The State Board of Education will meet April 29 to consider the appointment of a new education commissioner, after Gov. Ron DeSantis on Thursday recommended Sen. Manny Diaz Jr. R-Hialeah, for the job.
The board, whose members are appointed by DeSantis, will meet at 11 a.m. in the Capitol, according to the Florida Department of Education website.
Education Commissioner Richard Corcoran announced last month that he planned to step down at the end of April. Diaz has long played a key role on education issues in the Legislature.
In his time as commissioner, Corcoran has served as a top ally of DeSantis on contentious education issues. For instance, Corcoran was instrumental in carrying out DeSantis’ directives to stop school districts from enforcing mask mandates during the COVID-19 pandemic and to prevent critical race theory in classrooms.
Diaz similarly has helped carry out DeSantis’ education agenda in the Senate.
“Manny Diaz has done a great job in the Legislature on education issues ranging from teacher pay to parental rights and choice. I am confident that he will serve our state well as the commissioner of education,” DeSantis said in a statement announcing the recommendation.
Diaz needs to be formally appointed by the State Board of Education, which is made up of DeSantis appointees. The board is scheduled to meet May 11.
Diaz, a Hialeah Republican, was elected to the Senate in 2018 after serving in the House for six years.
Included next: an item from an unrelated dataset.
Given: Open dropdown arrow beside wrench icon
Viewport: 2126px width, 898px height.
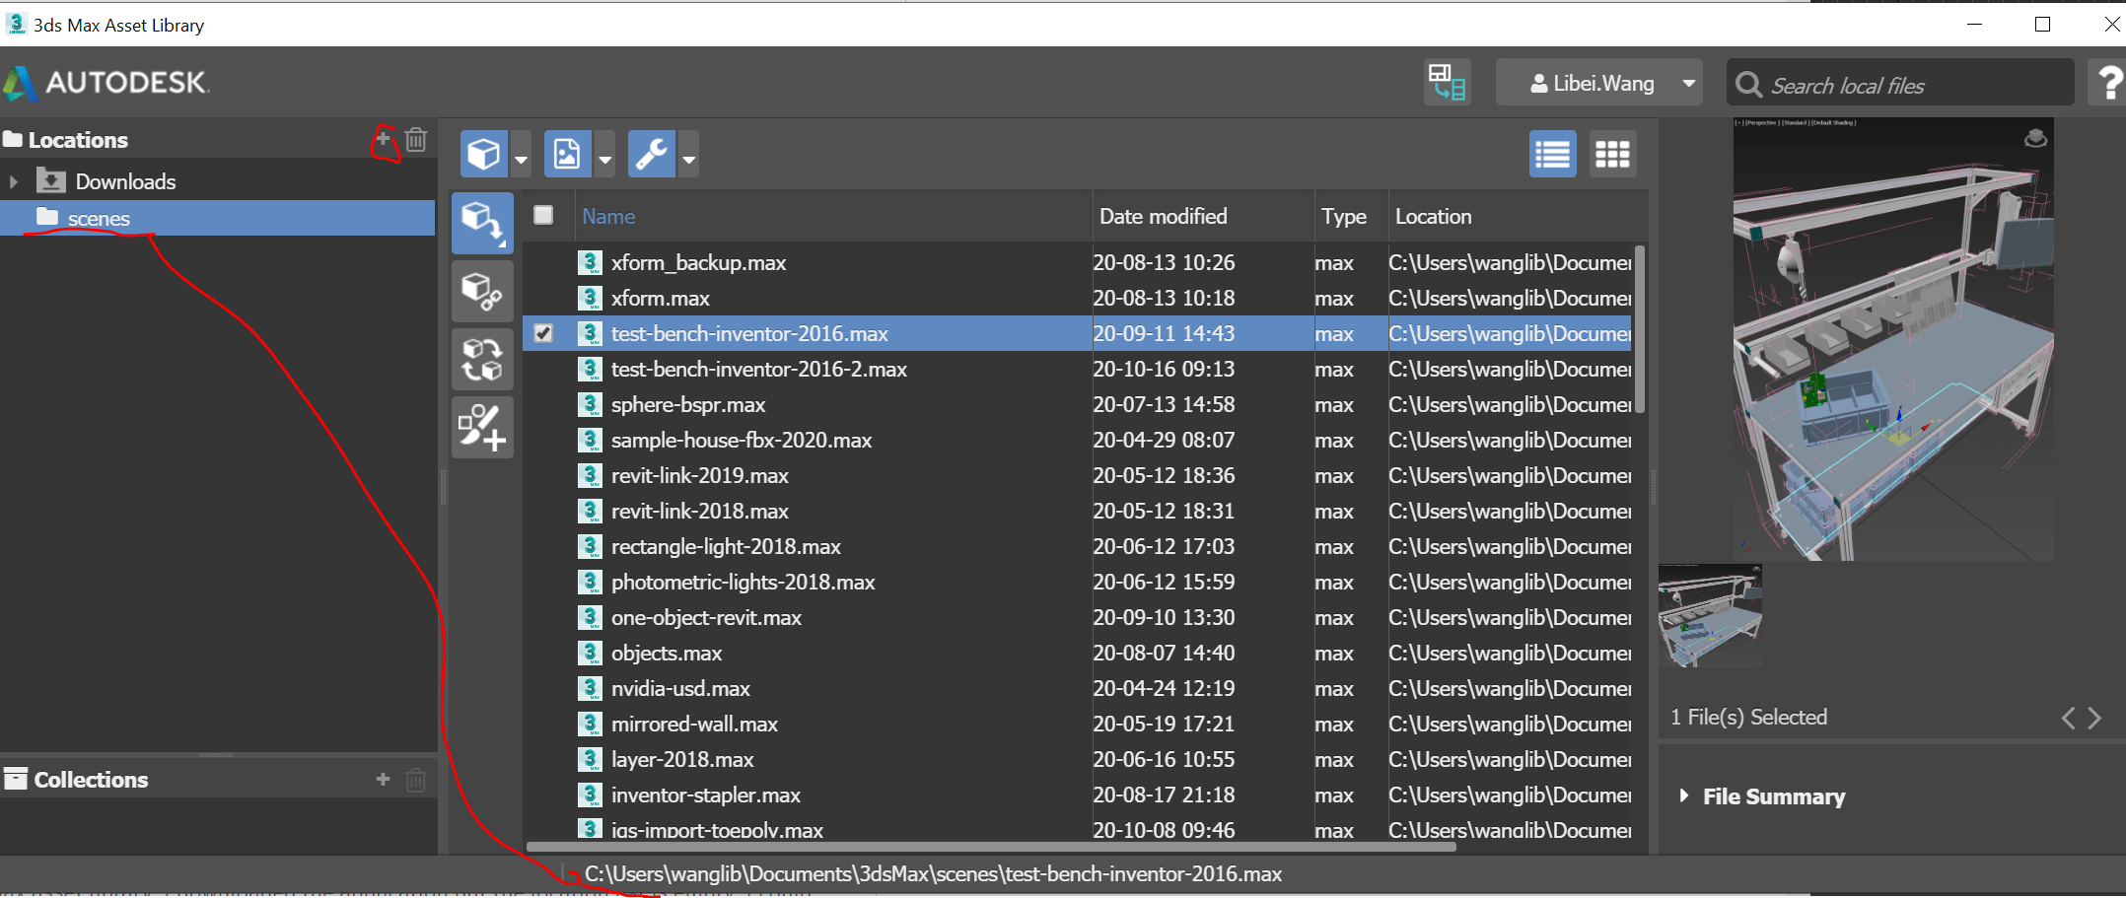Looking at the screenshot, I should tap(689, 158).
He has held posts such as chairman of the Senate Education Committee and the House PreK-12 Appropriations Subcommittee.
Diaz also has sponsored high-profile education bills, including two measures during the 2022 legislative session that were top priorities of DeSantis.
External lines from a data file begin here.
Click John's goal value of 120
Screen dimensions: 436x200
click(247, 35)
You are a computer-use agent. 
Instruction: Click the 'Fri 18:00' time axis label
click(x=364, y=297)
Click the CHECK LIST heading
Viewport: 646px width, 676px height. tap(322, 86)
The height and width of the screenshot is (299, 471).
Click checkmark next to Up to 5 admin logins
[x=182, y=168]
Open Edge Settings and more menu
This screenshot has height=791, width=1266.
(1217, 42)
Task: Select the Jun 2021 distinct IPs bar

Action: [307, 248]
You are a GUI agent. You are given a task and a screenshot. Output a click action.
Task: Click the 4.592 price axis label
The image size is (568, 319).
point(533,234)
One of those measures (HB 7) would restrict how race-related issues can be taught in schools and in workplace training.
Part of the bill pertaining to public-schools, for example, seeks to prevent instruction that would cause students to feel “guilt, anguish, or other forms of psychological distress” because of past actions by members of the same race, sex or national origin.
The bill was dubbed by DeSantis the “Stop Wrongs Against Our Kids and Employees Act,” or Stop WOKE Act. It has not formally been sent to DeSantis for his signature.
A news release from the governor’s office about DeSantis’ recommendation of Diaz touted the measure as “eliminating CRT (critical race theory) and woke training in Florida schools and businesses.”
Diaz is a former classroom teacher who works as an administrator for Doral College, a private school that is a part of Miami-based charter school company Academica.
“For my entire career I have worked to improve the education system to serve Florida’s students, parents and teachers. I am excited to get to work continuing the mission of the governor to make Florida the Education State,” Diaz said in a statement Thursday.
A vocal proponent of charter schools, Diaz also has been a driving force behind the expansion of school-voucher programs.
During the 2019 legislative session, Diaz sponsored a measure that was signed by DeSantis to create the Family Empowerment Scholarship voucher program. The program significantly expanded eligibility criteria for school-voucher recipients.
Diaz also has shepherded higher-education legislation.
DeSantis this week signed a Diaz-sponsored bill dealing with higher-education accreditation and the process of reviewing university professors’ tenure.
The bill (SB 7044) will force colleges and universities to change accreditors at the end of each accreditation cycle, which can last up to 10 years. It also authorizes the state university system’s Board of Governors to adopt a regulation requiring university professors to undergo a “comprehensive post-tenure review” every five years.
Opponents of the new law, including the United Faculty of Florida, argued that individual schools already have processes to review faculty tenure.
Diaz would become the first Hispanic education commissioner in Florida, according to the Department of Education.
Corcoran has frequently clashed with teachers’ unions. But Andrew Spar, president of the Florida Education Association, appeared to express optimism Thursday about Diaz stepping into the job.
“While we may not always agree, FEA looks forward to working with the new commissioner toward a common goal — making our public schools the strongest in the nation. To ensure that every child gets the education they need, we must address our massive shortage of teachers and staff,” Spar said in a tweet.